Page –
-- begin --

Sorry for asking you doing and re-doing renames and docs, but I think we should better use "percent" than "velocity".

The reason is that after fixing #7159, there should be a single cap, maxSegmentsToMove. There should also be a configuration parameter that specifies what percent of that movement cap may be spent (at maximum) on segment loading and dropping (this is currently specified by a separate config replicationThrottleLimit). For that (future) configuration, I want to use "percent", (for example, "minGuaranteedBalancingMovesPercent"), because I think that 10% step (as in "velocity") might not be precise enough, and because "velocity" is simply not the right term for this situation.

Now, there is an observation that moving segments away from decommissioning nodes looks very much like a temporary "drop" rule "for servers". For this reason, I want the configurations that specify min guaranteed balancing quota and max 'decommissioning' movement quota to use the same units.

The other reason why percent may be preferable is that we don't need to explain what that are with ceil, / 10 etc. Everybody knows what percent are. So it's less likely that users specify a wrong number because they misinterpret the units (e. g. they specify decommissioningVelocity=10 because they think that the velocity is actually expressed in percent. I. e. they wanted decommissioningVelocity=1).

Specifically, I suggest this configuration be called "maxPercentOfDecommissioningMoves". It doesn't follow the prefix principle. "decommisioningMaxPercentOfMoves" is probably also acceptable, but because of strange word order, it's less understandable.

-- end --

Data provided –

-- begin --

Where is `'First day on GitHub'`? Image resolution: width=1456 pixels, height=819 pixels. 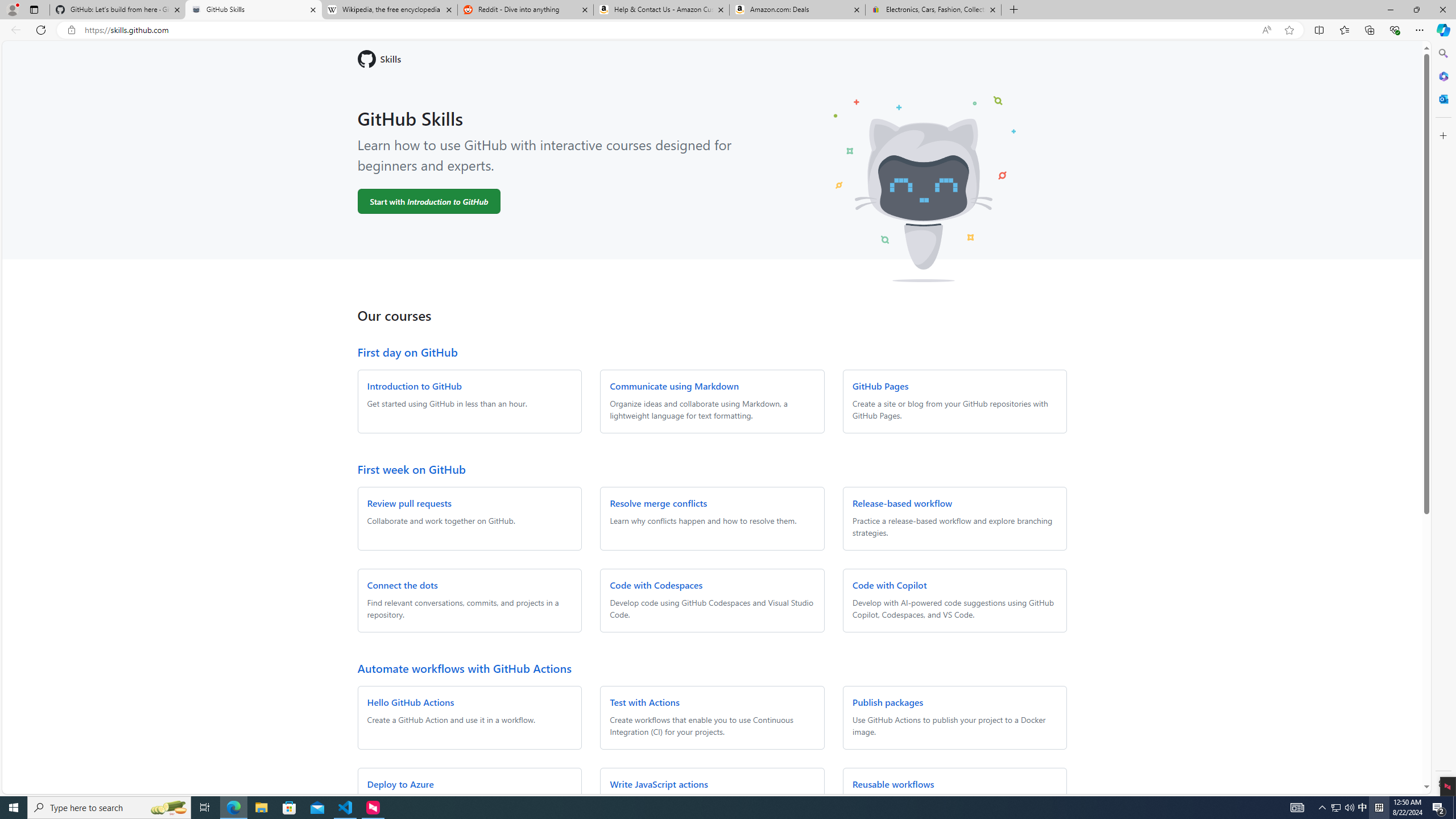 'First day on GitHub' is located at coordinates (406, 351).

-- end --
-- begin --

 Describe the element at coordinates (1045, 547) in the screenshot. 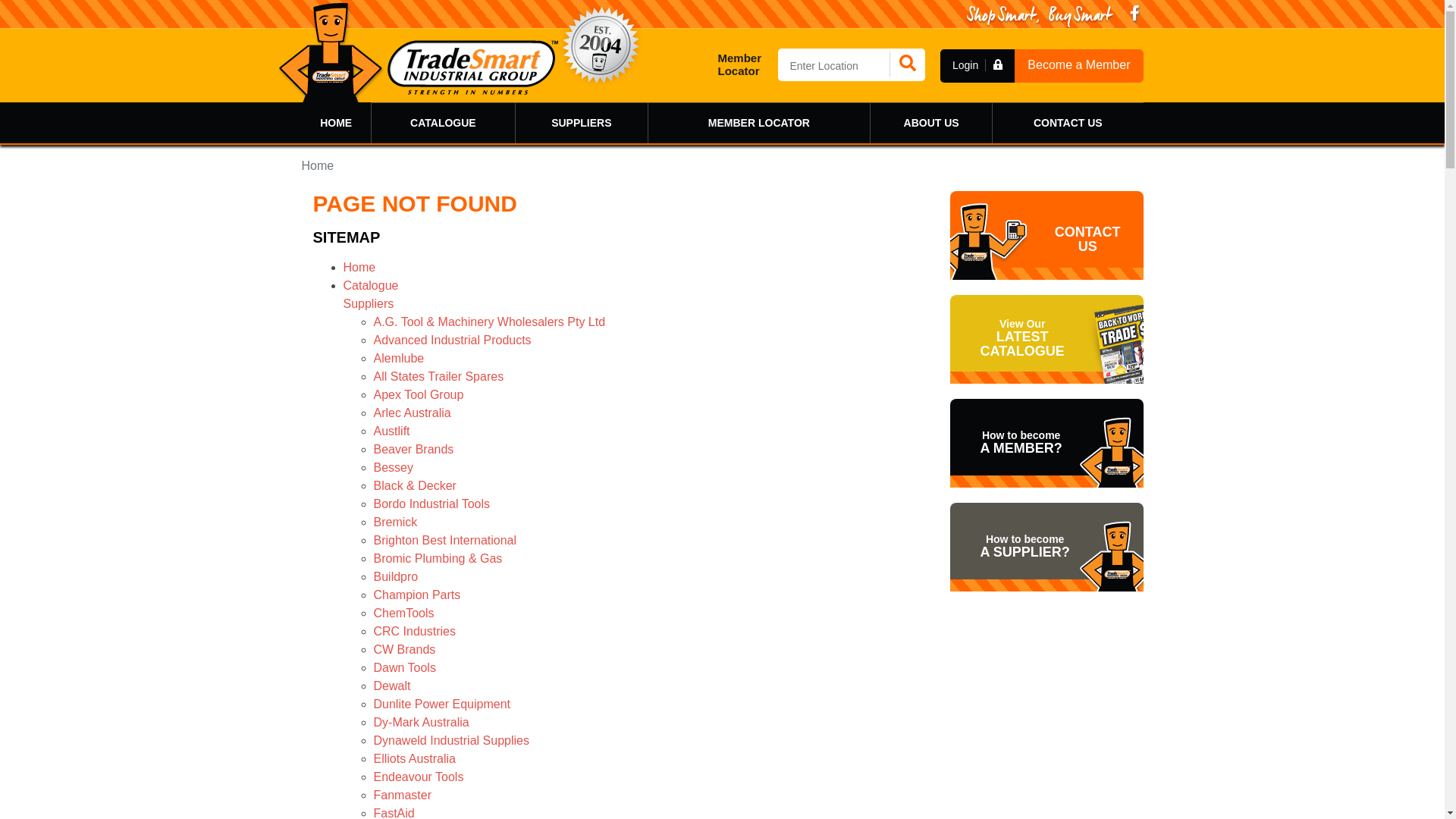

-- end --
-- begin --

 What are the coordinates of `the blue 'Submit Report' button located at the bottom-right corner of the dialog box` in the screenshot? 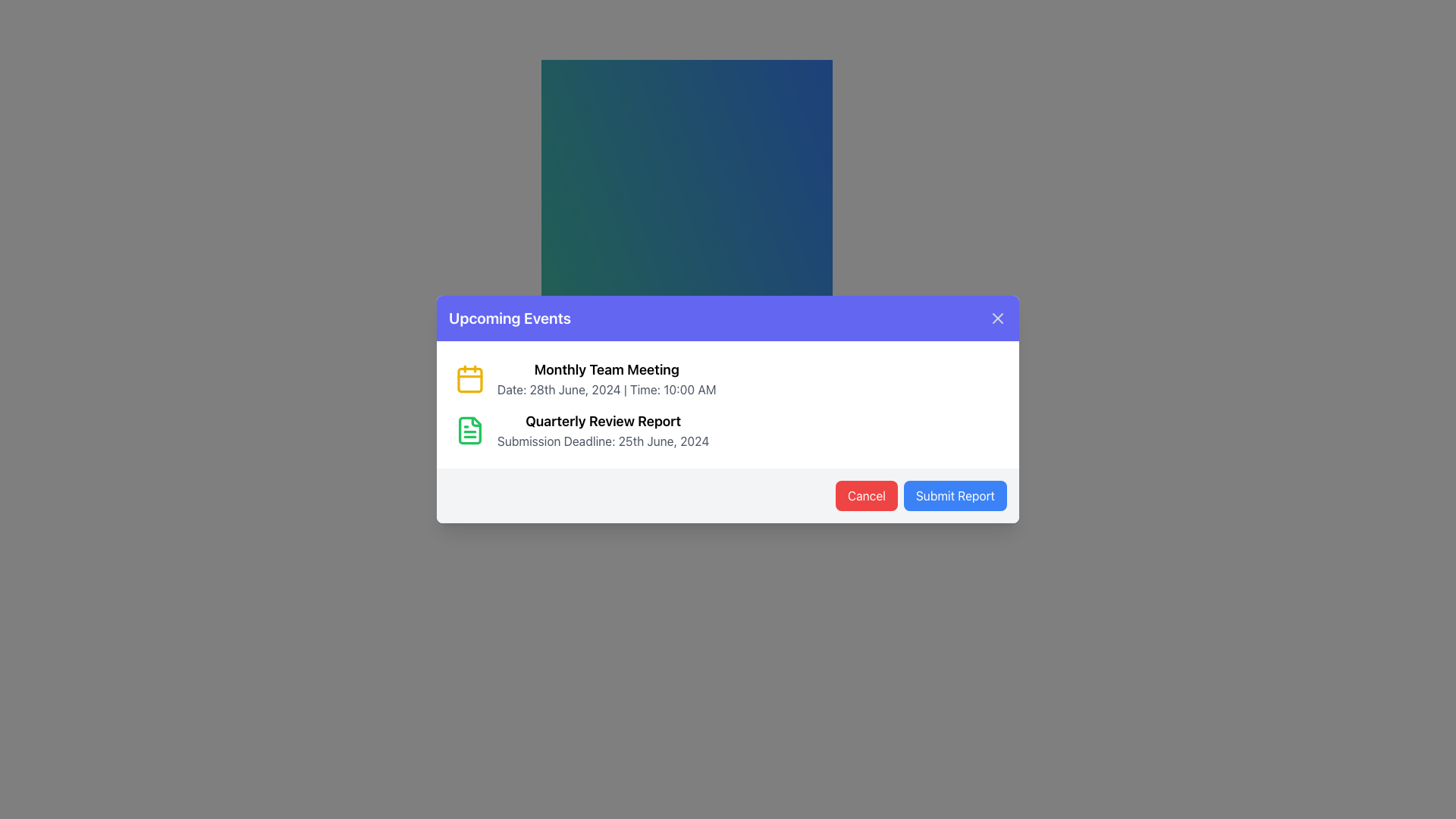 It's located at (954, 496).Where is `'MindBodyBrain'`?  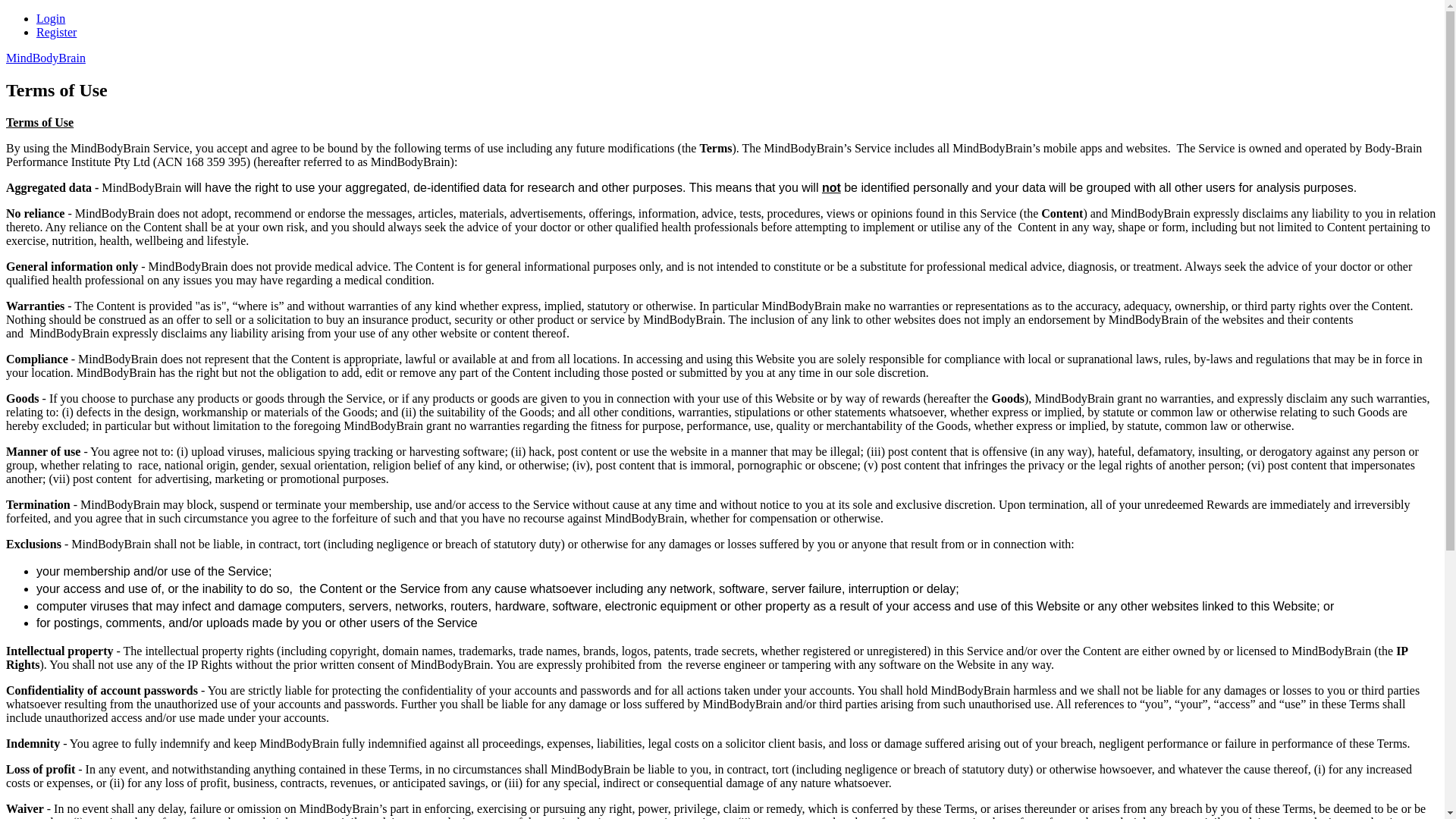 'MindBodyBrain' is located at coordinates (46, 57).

-- end --

Jobs –
[A] Based on the comment about naming the configuration parameters, say yes or no to each statement and quote the words of the comment that decide it. (i) The writer proposes the name "maxPercentOfDecommissioningMoves" for the configuration. (ii) The share of the movement cap spent on segment loading and dropping is currently set by replicationThrottleLimit. (iii) The writer thinks a 10% step is precise enough.
[B] Carry on the comment about naming the configuration parameters, starting after its last sentence.

Outputs in order –
[A]
(i) Yes: 'Specifically, I suggest this configuration be called "maxPercentOfDecommissioningMoves".'
(ii) Yes: "this is currently specified by a separate config replicationThrottleLimit"
(iii) No: 'because I think that 10% step (as in "velocity") might not be precise enough'

[B]
I fully agree, I was considering this as well and think it is a lot more intuitive.

I'll suggest decommissioningMaxSegmentsToMovePercent:

keeps the decommissioning prefix

has MaxSegmentsToMove in the name, showing that the parameters are related

placement of Percent follows MaxSegmentsToMove to show what the percent applies to

Ah,decommissioningMaxSegmentsToMovePercent sounds good to me, will go with that.

I suggest "decommissioningMaxPercentInMaxSegmentsToMove", because there are two different maximums in play here:

The maximum percent: the specified percent is "maximum" because it doesn't need to be satisfied. E. g. if there are no decommissioning nodes the actual percentage will be zero.

The maximum segments to move.

would 'of' instead of 'in' be better, decommissioningMaxPercentOfMaxSegmentsToMove? Also, this seems a bit long, but then again it's not so much longer than decommissioningMaxSegmentsToMovePercent...

decommissioningMaxPercentOfMaxSegmentsToMove sounds fine to me, I'm not sure that there would be a good short name for the property

…cent and update docs

fjy · 2019-03-07T18:35:06Z

@leventov any more comments?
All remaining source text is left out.